■ HOW TO COMPLETE THIS TASK
Set down exactly the lines in the records below that run from the line with "[Steel Function 4 Mätning] (110, 393)" to the line with "Visa produkten (246, 111)", inclusive, and nothing more.

■ EXERCISE MATERIAL
__________________________________________________

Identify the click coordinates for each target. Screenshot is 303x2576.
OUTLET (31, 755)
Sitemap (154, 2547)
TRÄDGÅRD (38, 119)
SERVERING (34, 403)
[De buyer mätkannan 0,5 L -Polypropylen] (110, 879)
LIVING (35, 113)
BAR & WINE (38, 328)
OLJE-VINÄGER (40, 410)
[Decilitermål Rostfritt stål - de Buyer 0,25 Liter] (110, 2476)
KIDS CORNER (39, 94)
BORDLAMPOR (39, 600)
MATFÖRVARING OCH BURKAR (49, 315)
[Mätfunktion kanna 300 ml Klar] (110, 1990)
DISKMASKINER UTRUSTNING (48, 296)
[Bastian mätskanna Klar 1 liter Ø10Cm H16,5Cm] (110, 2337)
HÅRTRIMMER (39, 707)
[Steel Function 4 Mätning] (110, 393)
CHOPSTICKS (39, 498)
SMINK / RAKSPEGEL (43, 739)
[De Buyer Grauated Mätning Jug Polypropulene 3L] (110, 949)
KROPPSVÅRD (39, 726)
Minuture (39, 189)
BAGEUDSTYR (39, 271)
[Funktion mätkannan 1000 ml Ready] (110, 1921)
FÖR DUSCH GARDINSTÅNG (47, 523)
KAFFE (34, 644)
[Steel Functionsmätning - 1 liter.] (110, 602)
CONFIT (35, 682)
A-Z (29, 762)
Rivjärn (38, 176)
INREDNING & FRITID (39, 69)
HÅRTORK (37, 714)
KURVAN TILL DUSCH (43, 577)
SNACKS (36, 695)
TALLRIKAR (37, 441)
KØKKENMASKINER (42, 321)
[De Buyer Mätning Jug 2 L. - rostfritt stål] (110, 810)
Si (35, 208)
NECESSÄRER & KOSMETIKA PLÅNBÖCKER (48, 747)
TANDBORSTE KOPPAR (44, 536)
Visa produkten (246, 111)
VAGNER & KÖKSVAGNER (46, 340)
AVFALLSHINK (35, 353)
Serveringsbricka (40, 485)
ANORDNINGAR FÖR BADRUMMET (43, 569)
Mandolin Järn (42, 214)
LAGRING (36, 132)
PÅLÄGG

__________________________________________________

■ RESPONSE
[Steel Function 4 Mätning] (110, 393)
CHOPSTICKS (39, 498)
SMINK / RAKSPEGEL (43, 739)
[De Buyer Grauated Mätning Jug Polypropulene 3L] (110, 949)
KROPPSVÅRD (39, 726)
Minuture (39, 189)
BAGEUDSTYR (39, 271)
[Funktion mätkannan 1000 ml Ready] (110, 1921)
FÖR DUSCH GARDINSTÅNG (47, 523)
KAFFE (34, 644)
[Steel Functionsmätning - 1 liter.] (110, 602)
CONFIT (35, 682)
A-Z (29, 762)
Rivjärn (38, 176)
INREDNING & FRITID (39, 69)
HÅRTORK (37, 714)
KURVAN TILL DUSCH (43, 577)
SNACKS (36, 695)
TALLRIKAR (37, 441)
KØKKENMASKINER (42, 321)
[De Buyer Mätning Jug 2 L. - rostfritt stål] (110, 810)
Si (35, 208)
NECESSÄRER & KOSMETIKA PLÅNBÖCKER (48, 747)
TANDBORSTE KOPPAR (44, 536)
Visa produkten (246, 111)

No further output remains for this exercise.